French Ski Federation says skier killed at Nakiska may have hit tree 'after going through the safety netting'

The French Ski Federation says an early investigation into the death of David Poisson suggests the safety netting failed and he hit a tree.

35-year-old athlete David Poisson died in training-run crash

In this Tuesday, Dec. 29, 2015, file photo, France's David Poisson celebrates his third place after completing a men's World Cup downhill in Santa Caterina Valfurva, Italy. (Alessandro Trovati/Associated Press)

The French Ski Federation says an early investigation into the death of David Poisson suggests the safety netting failed and he hit a tree.

The 35-year-old Poisson died on Monday while training at Alberta's Nakiska Ski Area, which staged alpine skiing races during the 1988 Olympics.

The assessment from French officials is consistent with what police said Monday.

Kananaskis RCMP said Poisson died as a result of injuries he suffered after he caught an edge and crashed through safety netting, striking a tree.

The French federation issued a statement on Tuesday saying Poisson lost a ski then fell heavily, and "might have hit a tree after going through the safety netting."
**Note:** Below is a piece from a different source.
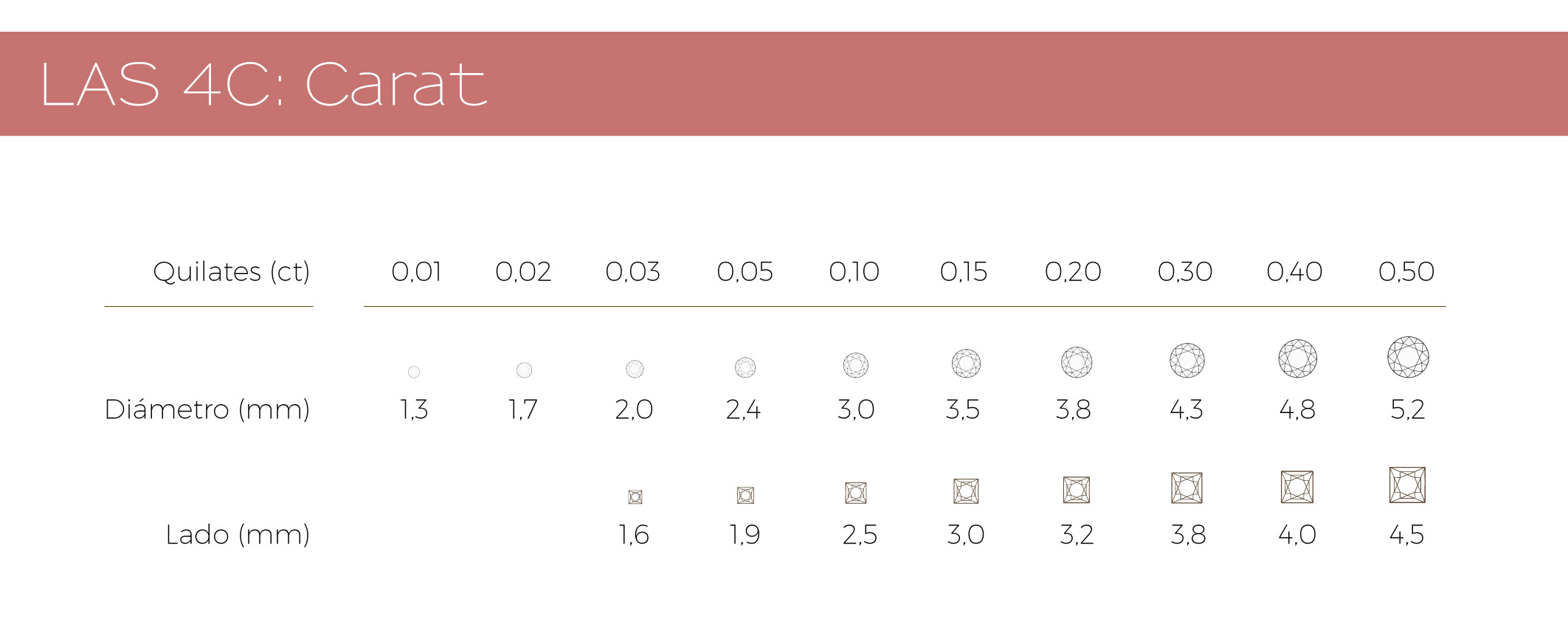Click the 4,8 mm round diamond icon
This screenshot has width=1568, height=641.
pyautogui.click(x=1297, y=358)
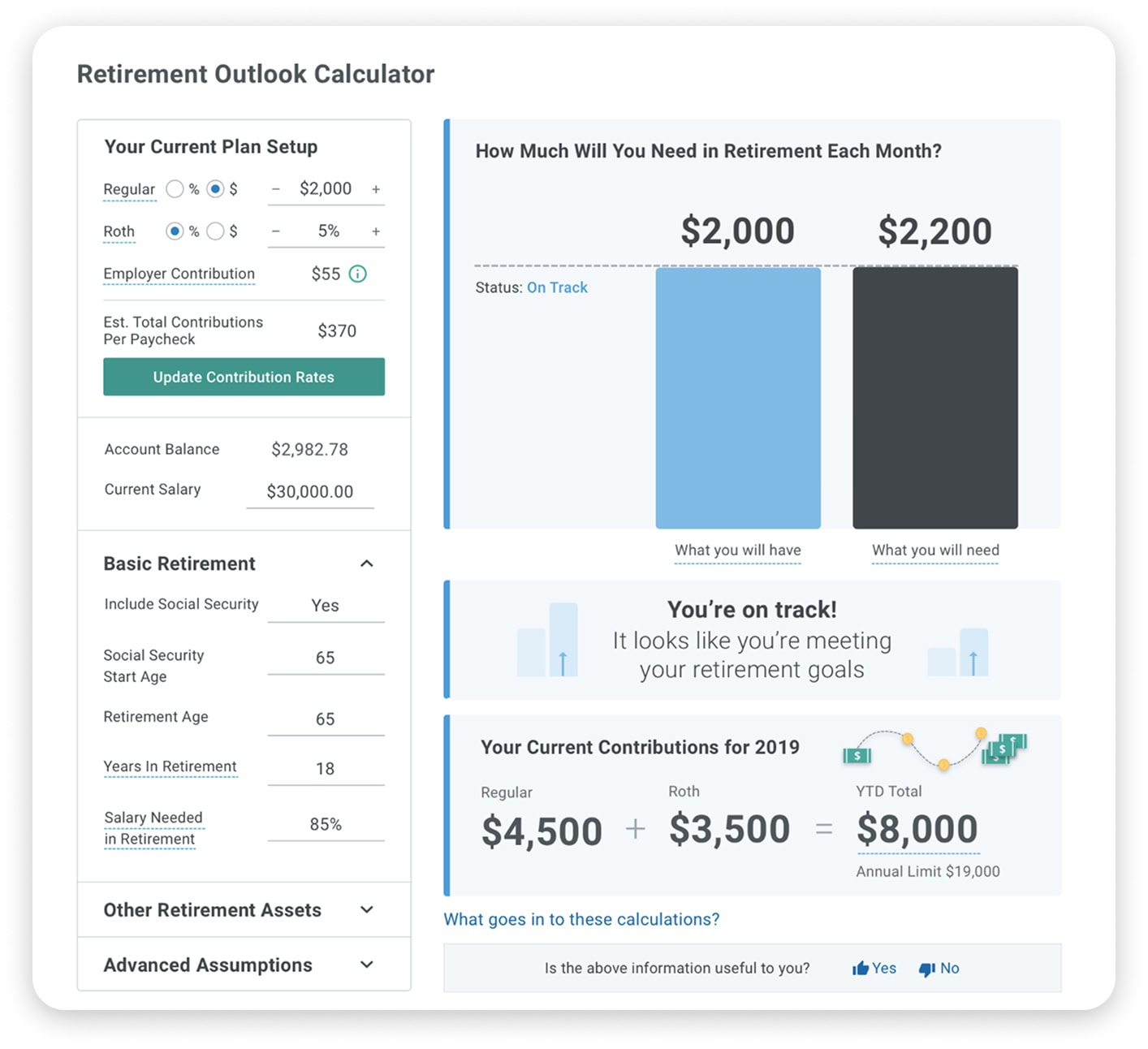
Task: Click the Employer Contribution info icon
Action: pos(357,274)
Paramedics declared him dead at the scene, according to Calgary EMS spokesman Adam Loria.

Poisson, who won the downhill bronze medal at the 2013 world championships, was training for World Cup races in North America.

French sports minister Laura Flessel expressed her "sadness" over Poisson's death and said she will look carefully into the circumstances of the crash.

Poisson competed in the last Winter Olympics and hoped to qualify for the Pyeongchang Games in 2018.

France's David Poisson competes during the men's downhill Alpine Ski World Cup race in Kvitfjell, Norway, Saturday, March 12, 2016. (Gabriele Facciotti/Associated Press)

Retired Canadian ski racer Kelly VanderBeek, who knew Poisson on the World Cup circuit and in her after-sport career as a broadcaster, described him as a an outgoing, friendly guy. 

"He was the guy on the circuit that everybody liked," she said.

"I think every circle of friends has that one guy who is just quick to smile, quick to laugh, has an energy that is very approachable."

VanderBeek said Poisson's father died two weeks earlier and her thoughts are with his family.

"His family is suffering some pretty serious loss right now," she said.

The International Ski Federation expressed its condolences to Poisson's family and friends in a statement, praising "a respected and accomplished athlete on the World Cup tour ever since his debut in 2004."

'You're not supposed to go through netting'

An official with Resorts of the Canadian Rockies, which operates Nakiska, said several teams, including France, have been training at the resort in preparation for the upcoming World Cup season.

"They take care of their own training. They set their own courses. They do everything themselves," Matt Mosteller said.

"It's just horrible that this has happened and really our hearts are torn apart by it and our thoughts and prayers are with his family in France," he added.

VanderBeek said her understanding is that the course setup at Nakiska was "pretty normal" for a training run but those typically involve less netting than a race environment.

News of Poisson's death has "really hit home" in the ski racing community, she added.

"It's quite shocking," VanderBeek said.

"You're not supposed to go through netting. At the end of the day, that's not supposed to happen."